Organizations operating in the financial sector must comply with DORA requirements. Here, you can learn exactly what this important EU regulation requires and what role System Hardening plays in this process.
(AI-)Cyberattacks threaten the financial industry
“BaFin is highlighting cyberattacks and IT failures as the greatest risks to the financial sector,” wrote the German newspaper ‘Süddeutsche Zeitung’ in an article. The article also includes this quote from Mark Branson: “We feel that these attacks are getting closer and closer to the heart of the financial system,” said the BaFin president. “We must do everything we can to ward this off.”
BaFin (Bundesanstalt für Finanzdienstleistungsaufsicht – the German Federal Financial Supervisory Authority) has recognized the signs of the times. That is why it supports the rapid implementation of DORA (Digital Operational Resilience Act). In times when cyberattacks are on the rise and AI systems can provide massive support for them, cybersecurity and cyber hygiene are more important than ever.
What steps need to be taken?
As an IT manager, you must initiate, monitor, and optimize numerous measures to implement the DORA requirements. Because, as is so often the case, this is not a quick sprint, but a marathon – one that never ends, but continues indefinitely.
In June 2026, the Austrian Financial Market Authority (FMA, Finanzmarktaufsicht) and the Austrian National Bank (OeNB, Österreichische Nationalbank) jointly published the paper “DORA Dialogue: AI-Based Vulnerability Detection and Exploitation.” This paper outlines essential tasks related to DORA in general and AI attacks in particular.
Here is a screenshot from the summary (in German):
These are not new concepts, but rather tried-and-true cybersecurity strategies. Strategies that help defend against both “traditional” cyberattacks and modern AI-based attacks.
The mandatory measures mentioned above include bringing infrastructure up to the “state of the art“, reducing the attack surface, and increasing system resilience.
How can you establish a solid foundation for DORA?
Prevention – Detection – Response: This is a well-known triad in information security. In other words, you should first take preventive measures to protect your IT systems as effectively as possible before investing in detection and response solutions.
In short: Start by implementing professional System Hardening as a foundation, which can significantly reduce your attack surface!

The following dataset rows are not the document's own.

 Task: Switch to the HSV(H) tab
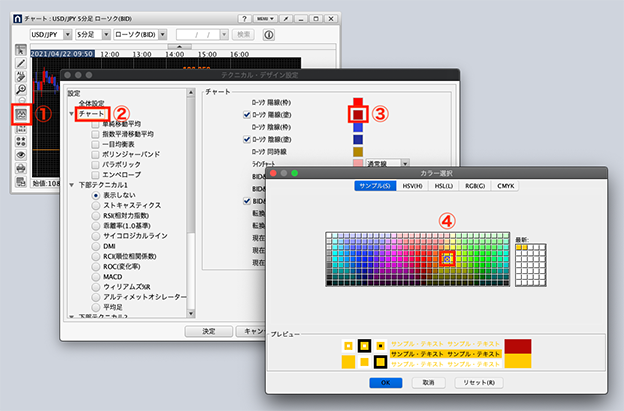(411, 186)
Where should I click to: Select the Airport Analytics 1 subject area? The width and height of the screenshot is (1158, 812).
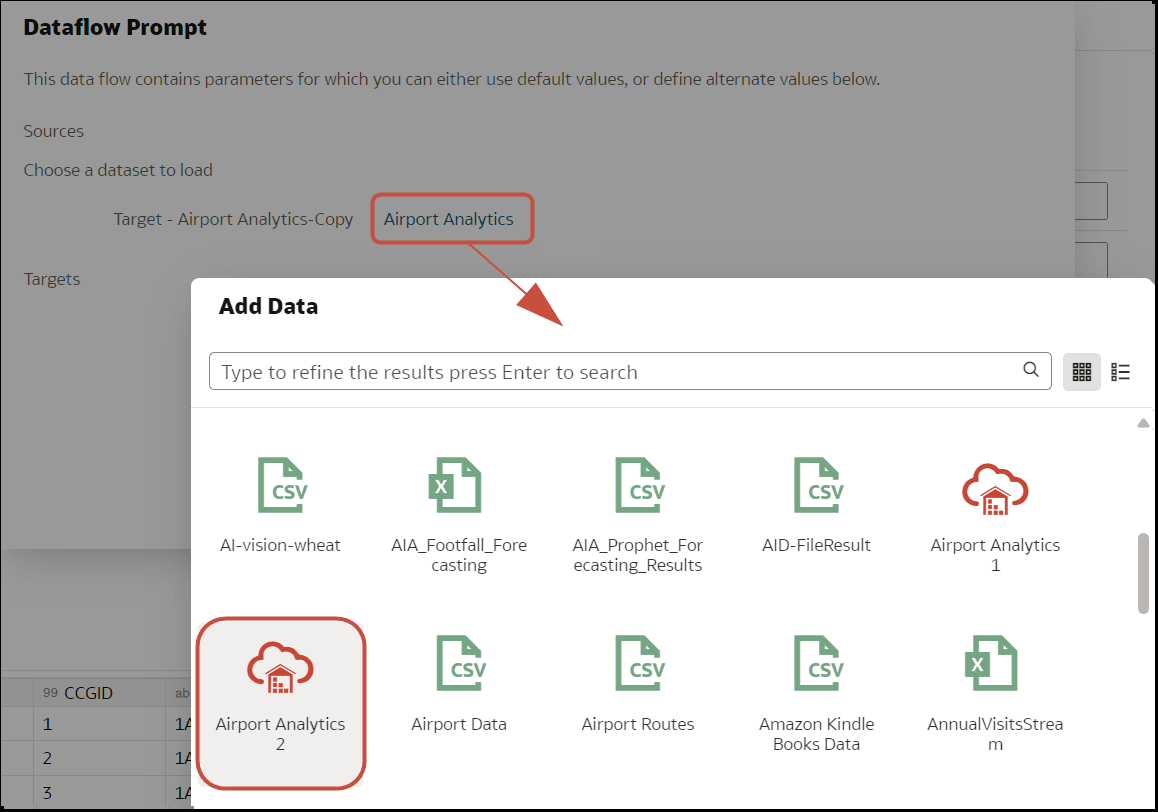point(995,506)
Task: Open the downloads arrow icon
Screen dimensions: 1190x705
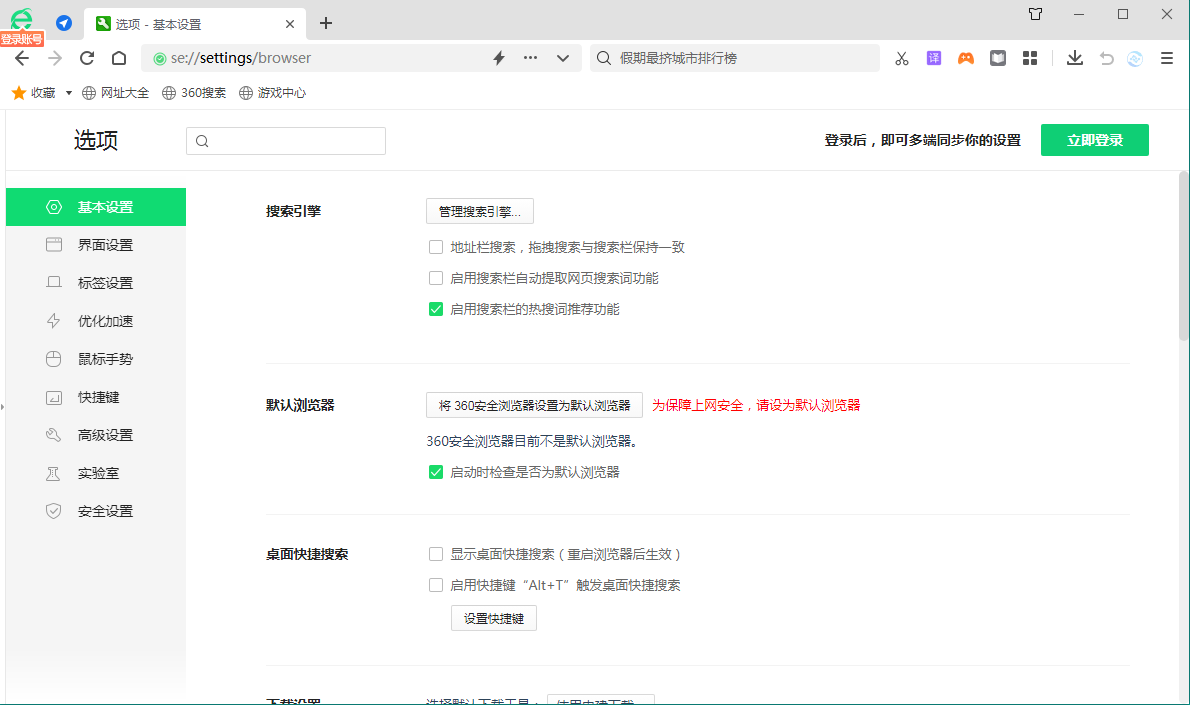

Important: Comprehensive, up-to-date System Hardening requires you to adjust, log, monitor, and, if necessary, optimize hundreds of settings per system. For most IT teams, this is simply too time-consuming when dealing with large system landscapes, such as those commonly found at financial institutions or insurance companies.
The solution? Automation! A hardening tool like Enforce Administrator can implement the desired hardening configuration virtually at the push of a button, continuously monitor it, and automatically correct it.
⏬ Download: Enforce Administrator
Product Brochure (PDF)
Enforce Administrator is used by numerous organizations subject to DORA. These include Bankhaus Metzler, Aachener Grundvermögen, and SÜDVERS, among others.
Do you need more information about DORA?
Do you want to delve deeper into the requirements of DORA? Do you need additional tips on implementation? Or would you like us to explain in more detail why DORA and System Hardening are closely intertwined?
Then be sure to read the rest of our DORA guide!
_________________
What is DORA?
The acronym “DORA” stands for “Digital Operational Resilience Act”. This European Union regulation aims to strengthen digital operational resilience across the financial sector. It is designed to ensure that financial institutions such as banks and insurance companies are able to protect their IT systems and digital processes from cyber threats, to recover quickly from security incidents.
When is DORA “valid”?
The regulation (specifically: Regulation (EU) 2022/2554) was adopted by the European Parliament and the Council of the European Union on 14 December 2022. DORA has been applicable since January 17, 2025. This means that from this date, the institutions and companies concerned must implement the requirements in practice.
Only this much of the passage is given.